While people obsess over the timelines of Metroid and Zelda universes, I seem to recall Nintendo describing Mario as a series unstuck from time. How else would there be one game where he’s hitting Bowser over the head with a hammer, and in the next one he’s riding in a go-cart with him? Its like there are a million different parallel universes, each with its own permutations and rules and character relationships.
The Mario vs. Donkey Kong universe must be a strange world where Mario is still dating Pauline and is an avowed miniature model hobbyist. The series has done some evolving over time (the original entry was more akin to the fantastic Donkey Kong on the original Game Boy), and this latest permutation is more like Pipe Dreams, only using adorable, tiny versions of various characters instead of water.
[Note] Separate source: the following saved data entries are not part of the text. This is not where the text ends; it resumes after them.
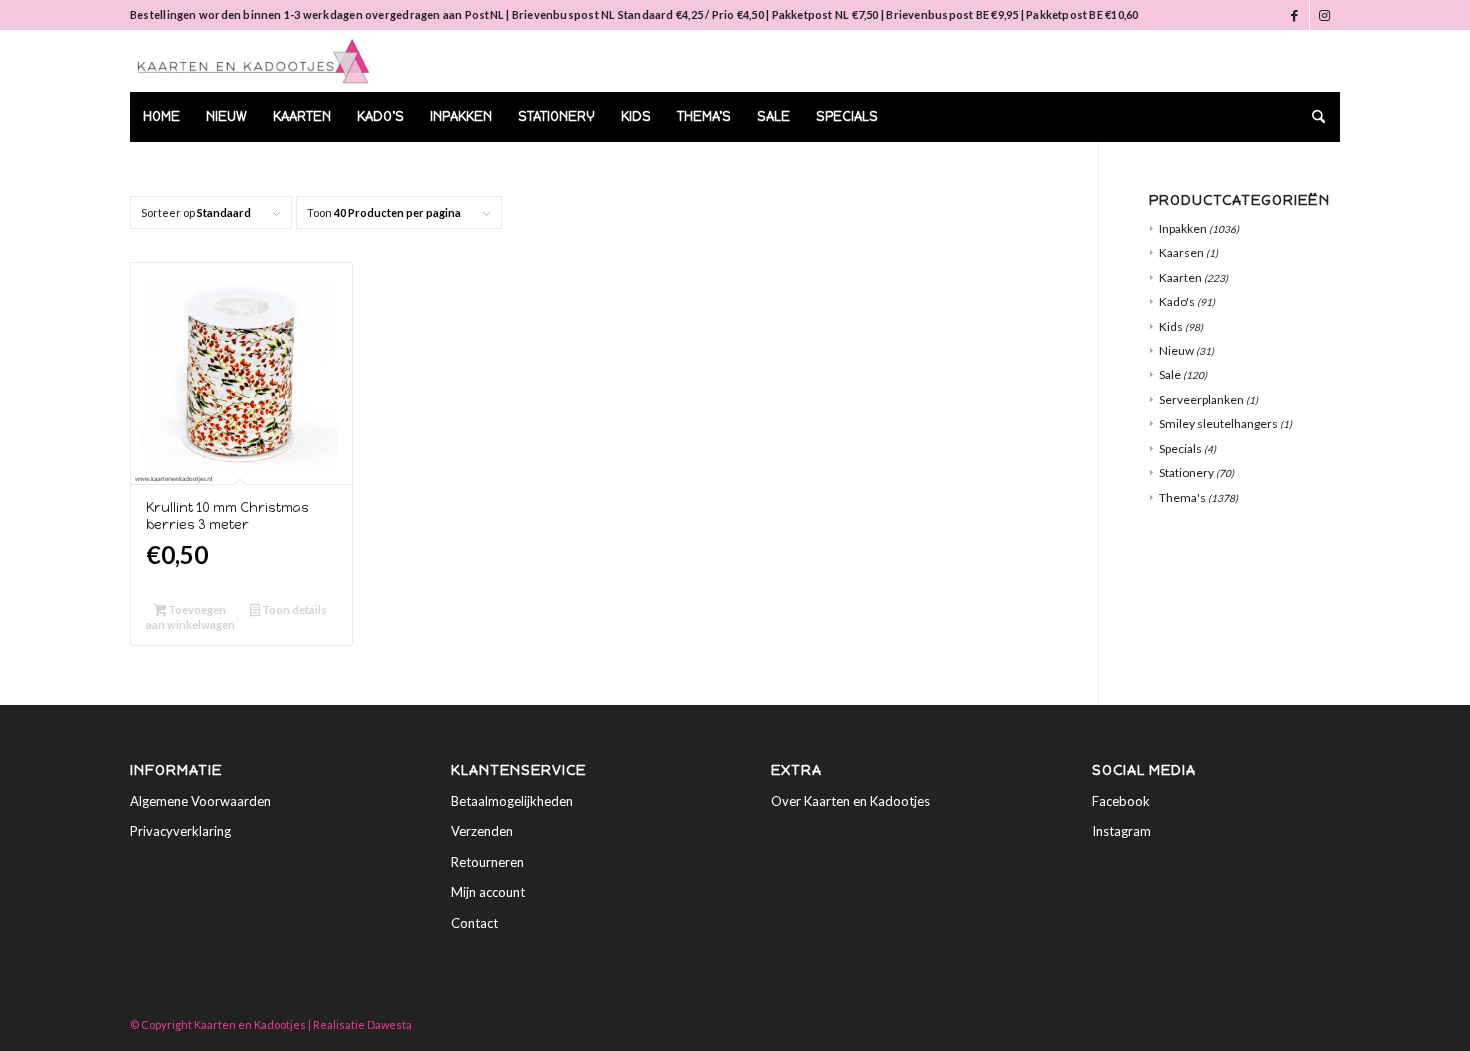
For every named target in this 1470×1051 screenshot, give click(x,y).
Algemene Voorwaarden (200, 801)
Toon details (293, 609)
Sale (1170, 374)
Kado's (1177, 301)
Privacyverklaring (180, 831)
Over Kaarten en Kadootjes (850, 801)
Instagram (1121, 831)
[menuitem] (161, 117)
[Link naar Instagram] (1325, 15)
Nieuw (1176, 350)
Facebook (1121, 801)
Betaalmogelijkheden (512, 801)
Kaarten (1180, 277)
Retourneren (487, 862)
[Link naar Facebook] (1294, 15)
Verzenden (482, 831)
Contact (474, 923)
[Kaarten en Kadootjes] (253, 61)
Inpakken (1183, 228)
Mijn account (488, 892)
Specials (1180, 448)
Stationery (1186, 472)
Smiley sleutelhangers (1218, 423)
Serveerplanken (1201, 399)
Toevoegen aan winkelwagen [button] (190, 617)
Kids (1171, 326)
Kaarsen (1181, 252)
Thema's (1182, 497)
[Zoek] (1312, 117)
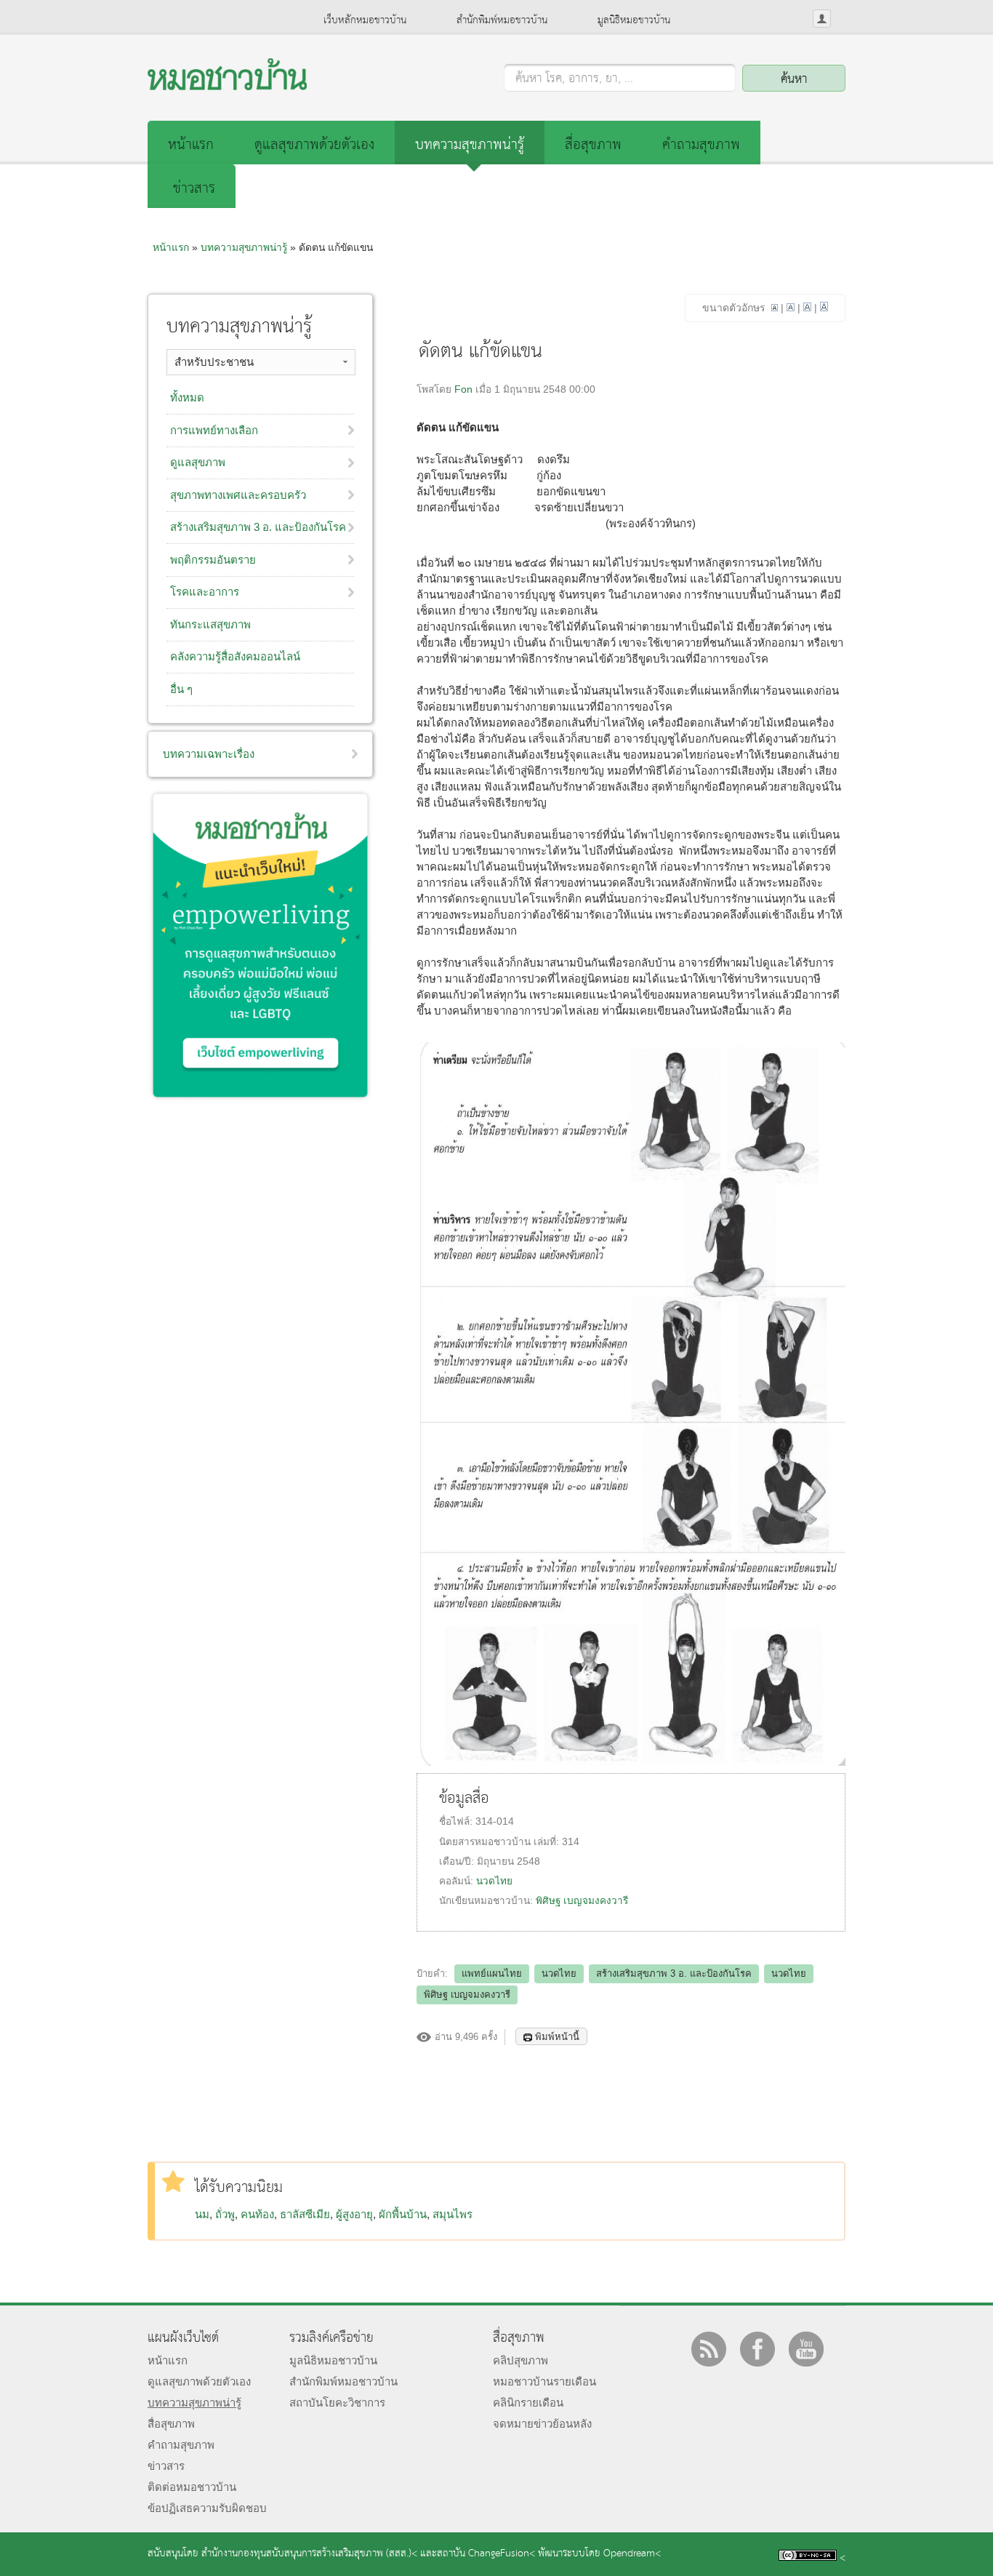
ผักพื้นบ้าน (403, 2214)
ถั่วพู (225, 2214)
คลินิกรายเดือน (528, 2402)
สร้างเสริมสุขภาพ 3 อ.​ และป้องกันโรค (674, 1973)
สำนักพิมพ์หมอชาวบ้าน (502, 20)
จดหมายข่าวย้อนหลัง (542, 2423)
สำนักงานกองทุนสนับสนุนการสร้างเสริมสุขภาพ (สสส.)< (309, 2554)
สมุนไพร (453, 2214)
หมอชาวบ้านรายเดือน (544, 2381)
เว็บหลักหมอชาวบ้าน (364, 20)
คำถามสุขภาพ (701, 145)
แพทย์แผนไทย (492, 1973)
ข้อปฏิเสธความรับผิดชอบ (207, 2508)
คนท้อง (257, 2214)
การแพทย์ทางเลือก (214, 430)
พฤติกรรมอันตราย (213, 559)
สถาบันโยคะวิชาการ (337, 2402)
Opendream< (632, 2554)
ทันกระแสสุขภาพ (210, 624)
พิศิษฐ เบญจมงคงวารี (582, 1900)
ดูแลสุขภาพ (197, 462)
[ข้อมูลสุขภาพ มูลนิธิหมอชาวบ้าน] (227, 86)
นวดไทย (494, 1881)
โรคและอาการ (204, 591)
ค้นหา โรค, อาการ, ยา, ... (574, 79)
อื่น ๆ (181, 689)
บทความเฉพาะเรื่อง (208, 754)
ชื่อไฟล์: (457, 1821)
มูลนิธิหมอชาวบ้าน (634, 20)
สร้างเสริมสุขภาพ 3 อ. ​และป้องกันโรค (258, 527)
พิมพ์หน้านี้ (557, 2036)
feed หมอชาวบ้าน (708, 2349)
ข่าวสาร (194, 188)
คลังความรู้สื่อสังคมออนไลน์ (235, 656)
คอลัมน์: (457, 1881)
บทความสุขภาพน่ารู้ (469, 145)
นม (202, 2214)
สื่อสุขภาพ (593, 145)
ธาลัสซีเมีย (305, 2214)
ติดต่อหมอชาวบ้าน (192, 2487)
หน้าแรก (191, 145)
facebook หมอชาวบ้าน (757, 2349)
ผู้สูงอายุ (354, 2214)
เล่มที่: (548, 1841)
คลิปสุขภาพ (520, 2360)
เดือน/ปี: (458, 1861)
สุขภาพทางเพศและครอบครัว (238, 495)
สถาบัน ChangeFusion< (486, 2554)
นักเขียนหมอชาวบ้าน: (487, 1900)
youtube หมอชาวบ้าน (806, 2349)
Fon (463, 389)
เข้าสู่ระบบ (822, 18)
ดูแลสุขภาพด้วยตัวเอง (314, 145)
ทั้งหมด (187, 397)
There are actually three different puzzle types and rules in the game. The first has the character walking and you’re laying down the random pathways as it walks around, directing it to pick up M coins and get to the exit. The second has you doing the same, only with a preset amount of tiles to choose from, making you adopt an economy approach instead of randomly putting them down. Third has multiple minis, and in it you’re manipulating tiles that are already there to give them safe passage. There is one last selection, but it’s a larger, more difficult variant on the first type.
It tends to be a very frenzied game, especially when you’re running out of space to hold your extra tiles, or need to find just the right piece. Fortunately, there are things you can do with junk pieces, such as put them in the garbage, or use them to make loops for yourself. If you make a full circle loop, it raises you up (which is handy, since some collectibles actually float above the rest of the field), but the really powerful ones are figure 8s. In fact, if you make one of those while your figure is walking on it, it’s essentially an automatic win, where it gives you a special piece that takes you to another dimension, giving you coins, all the collectibles, and a higher score than would be available any other way. As cool as that is, it can easily become a strategy to rely on, resulting in you not solving the actual puzzle, and instead just going around it in that method. Fortunately, this can only be done in the first puzzle type, so you’re not tempted to just use it anywhere possible, and the levels are well enough designed to not make a viable strategy every time.
The game is also very smart with making it so that your first 3 or 4 solutions are just close enough to being right, but fall short in the end. Of course, if you’re not a perfectionist, you can continue on without all the M coins, but to get those, you have to engage in some real lateral thinking. What worked so perfectly in the level before may not work in this one, and the most straightforward seeming solution is often the worst one to take in the end.
Although there are over 200 puzzles in the game, there’s also the included option of creating your own levels, or looking up others online. You do have to test the level before you can put it up, so there won’t be anything broken up. Unfortunately, since I had the game for review, I didn’t see too many great levels, but it’s really easy to come up with something crazy and throw it up online for the world to experience.
Ok, fine. A little more detail. Three of the minigames are essentially the same: you launch a thing at another thing and get points. They’re not exactly rich and deep experiences, but they’re bite-sized and forgettable enough. It’s curious why the developers decided to add in a bunch of pick-up-and-play type games to an already pick-up-and-play type game, but there they are!
Now, though, the biggest question. What’s up with Pauline? She used to look, well, an awful lot like Peach, but now she’s different. She’s this strange Jersey looking woman who would probably have a voice like Fran Drescher. I don’t know what’s up with her design, but this weird tall-haired, tight-dressed, large-jewelry-wearing bimbo look is a little off-putting for the first damsel Mario rescued.
Luckily, these questionable decisions don’t extend to the minis themselves, who are all adorable, and it’s really fun to watch them waddle around the environment.
Characters aside, Mario and Donkey Kong: Minis on the Move is a very fun game, with a frantic pace and several deviations on the main puzzle type that serve to give you a pretty full package. Being able to expand the longevity of this game by allowing level downloads is also a plus, and with a good community, it can last for a very long time. And I certainly hope it does last for a while, because this is a game that would be great to come back and revisit with all the levels and creativity a good community usually brings to a title.